Task to complete
Copy the entries below exactly; any picture among them should be left out.

Collected data
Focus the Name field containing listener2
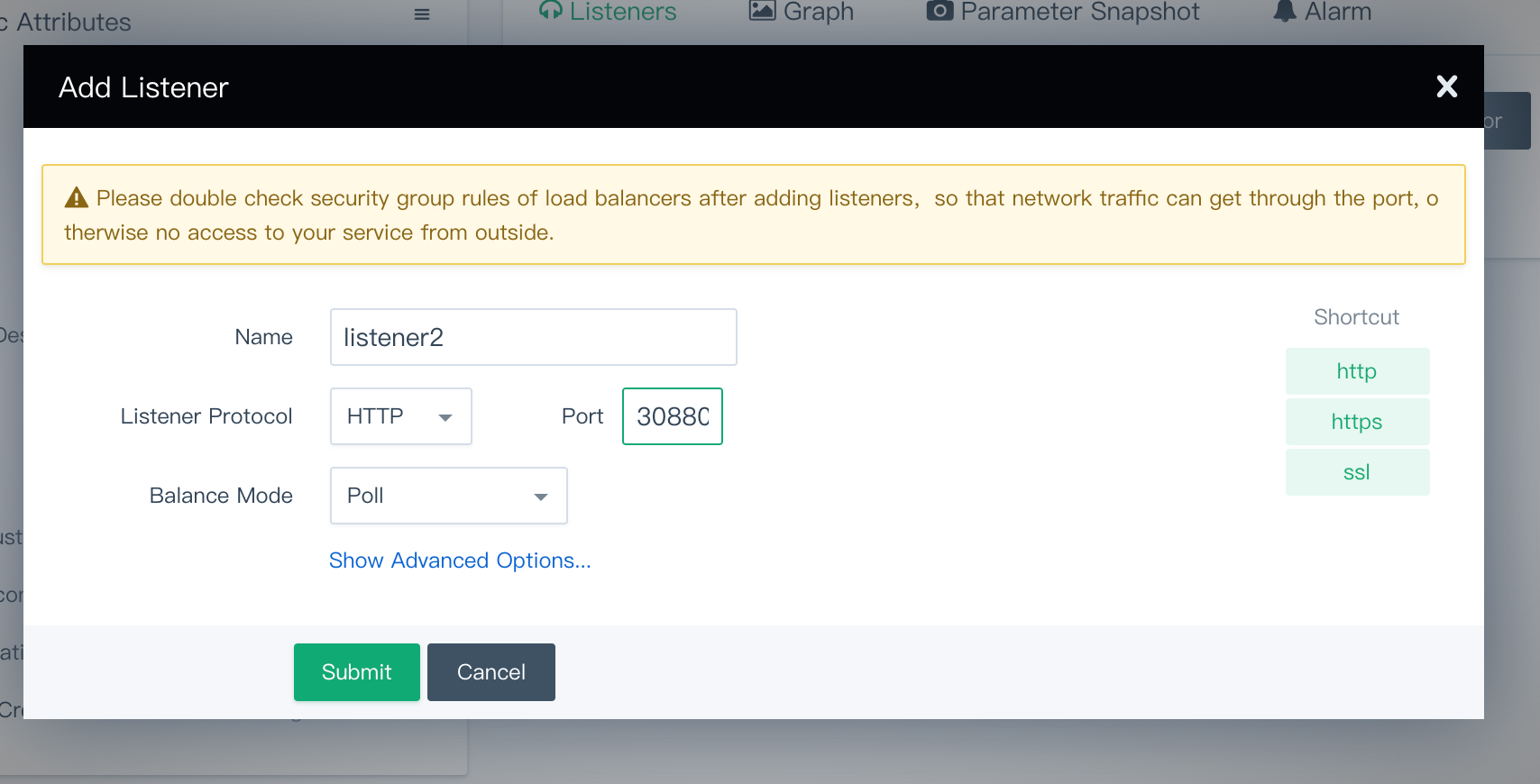Image resolution: width=1540 pixels, height=784 pixels. tap(533, 337)
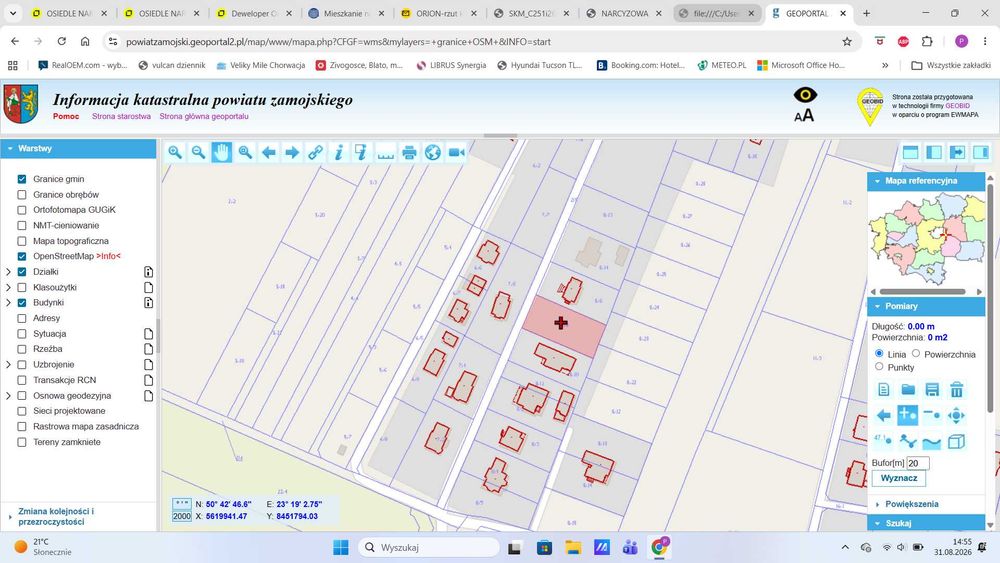The image size is (1000, 563).
Task: Click the globe full-extent icon
Action: (x=433, y=152)
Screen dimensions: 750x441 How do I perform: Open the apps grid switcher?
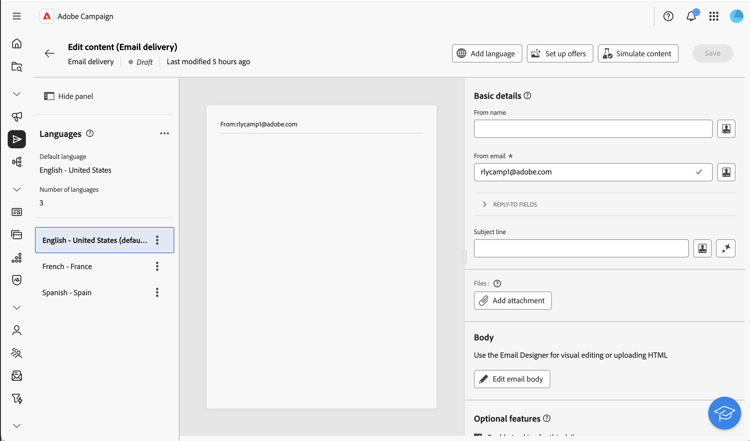click(x=714, y=16)
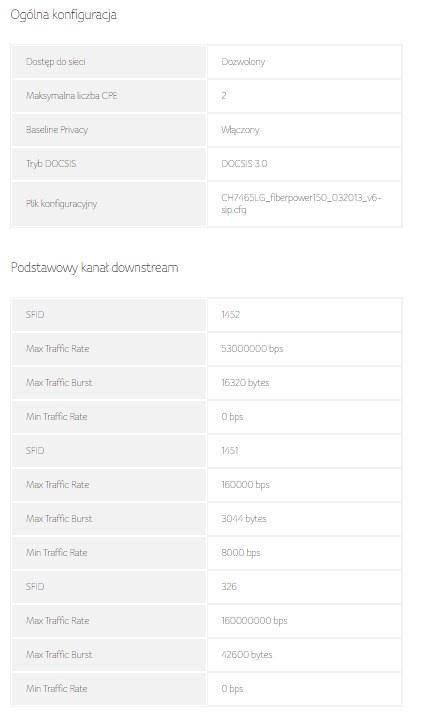Select the DOCSIS 3.0 value cell
The image size is (437, 723).
click(x=304, y=164)
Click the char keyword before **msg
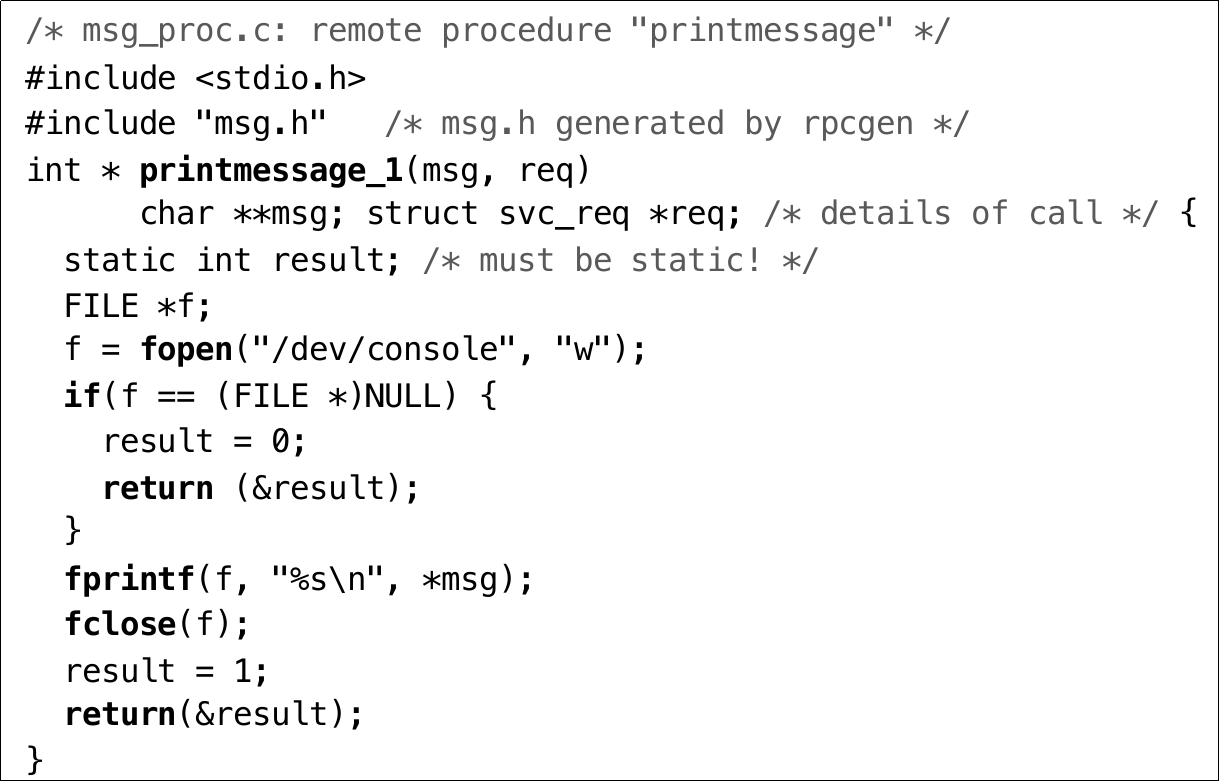 177,214
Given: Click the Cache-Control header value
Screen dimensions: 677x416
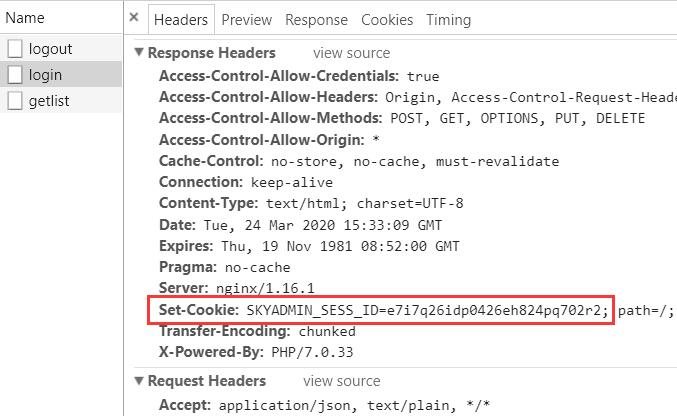Looking at the screenshot, I should 415,162.
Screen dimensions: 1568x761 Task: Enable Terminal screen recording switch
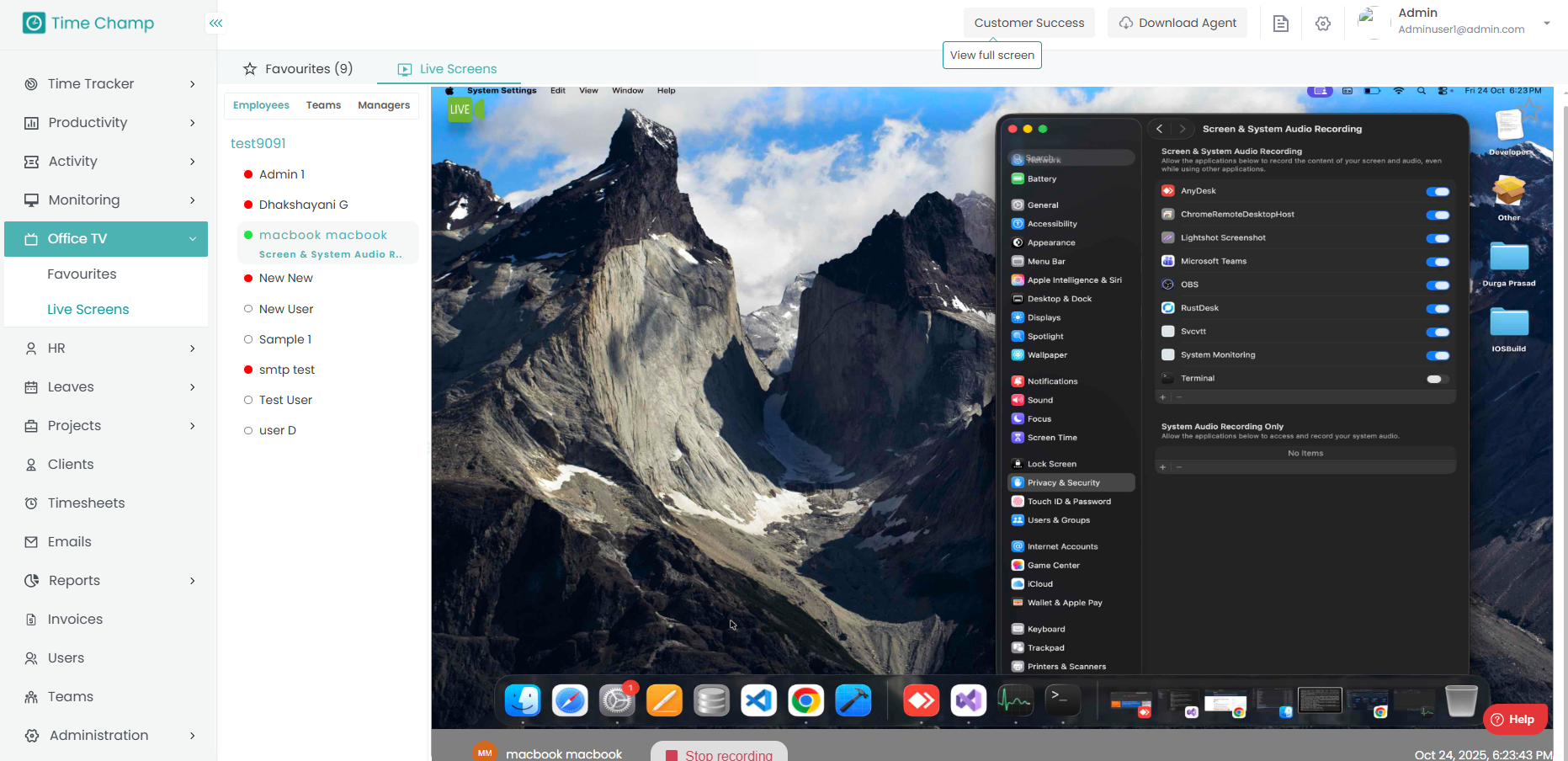[1436, 379]
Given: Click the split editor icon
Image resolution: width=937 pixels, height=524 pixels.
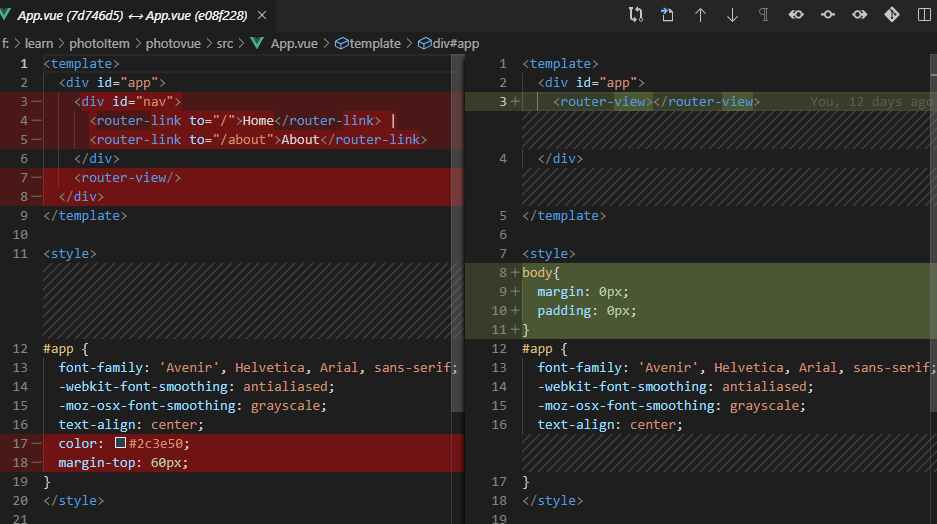Looking at the screenshot, I should click(924, 15).
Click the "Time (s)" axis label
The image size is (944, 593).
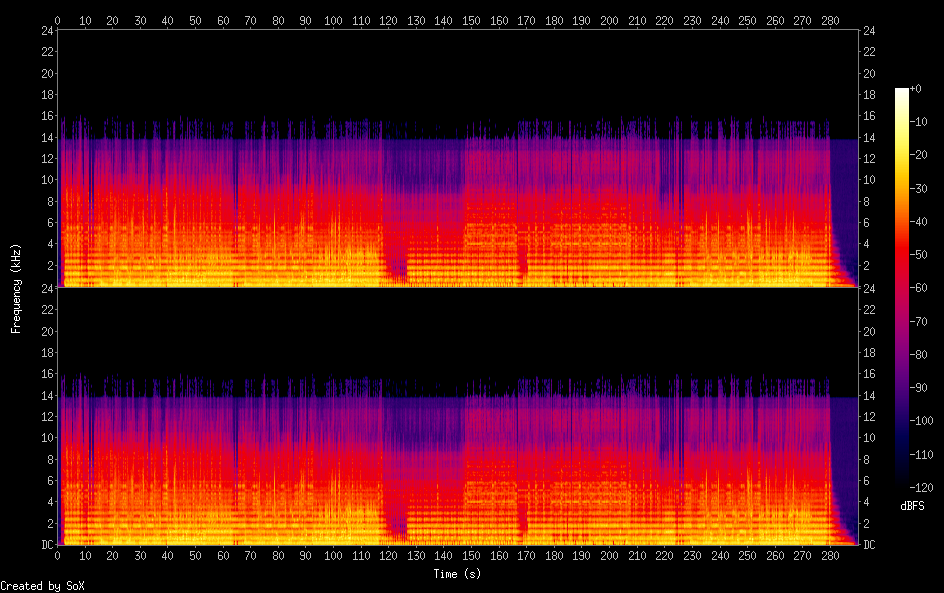(x=459, y=574)
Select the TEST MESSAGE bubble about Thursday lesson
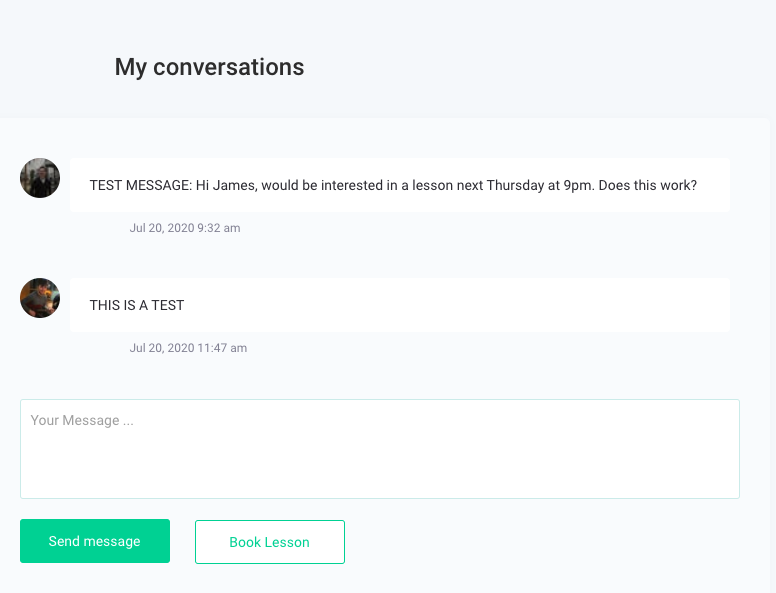 (x=400, y=185)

The completed task
Focus the Name field containing listener2
Image resolution: width=1540 pixels, height=784 pixels. tap(533, 337)
The image size is (1000, 563).
Task: Click the globe full-extent icon
Action: (x=433, y=152)
Screen dimensions: 750x441 How do I perform: Open the apps grid switcher?
click(x=714, y=16)
Select the DOCSIS 3.0 value cell
The image size is (437, 723).
click(x=304, y=164)
Click the char keyword before **msg
 177,214
Given: Click the Cache-Control header value
Screen dimensions: 677x416
Looking at the screenshot, I should 415,162.
Screen dimensions: 1568x761 Task: Enable Terminal screen recording switch
[1436, 379]
Given: Click the split editor icon
Image resolution: width=937 pixels, height=524 pixels.
Looking at the screenshot, I should click(924, 15).
Click the "Time (s)" axis label
The image size is (944, 593).
(x=459, y=574)
Select the TEST MESSAGE bubble about Thursday lesson
 (x=400, y=185)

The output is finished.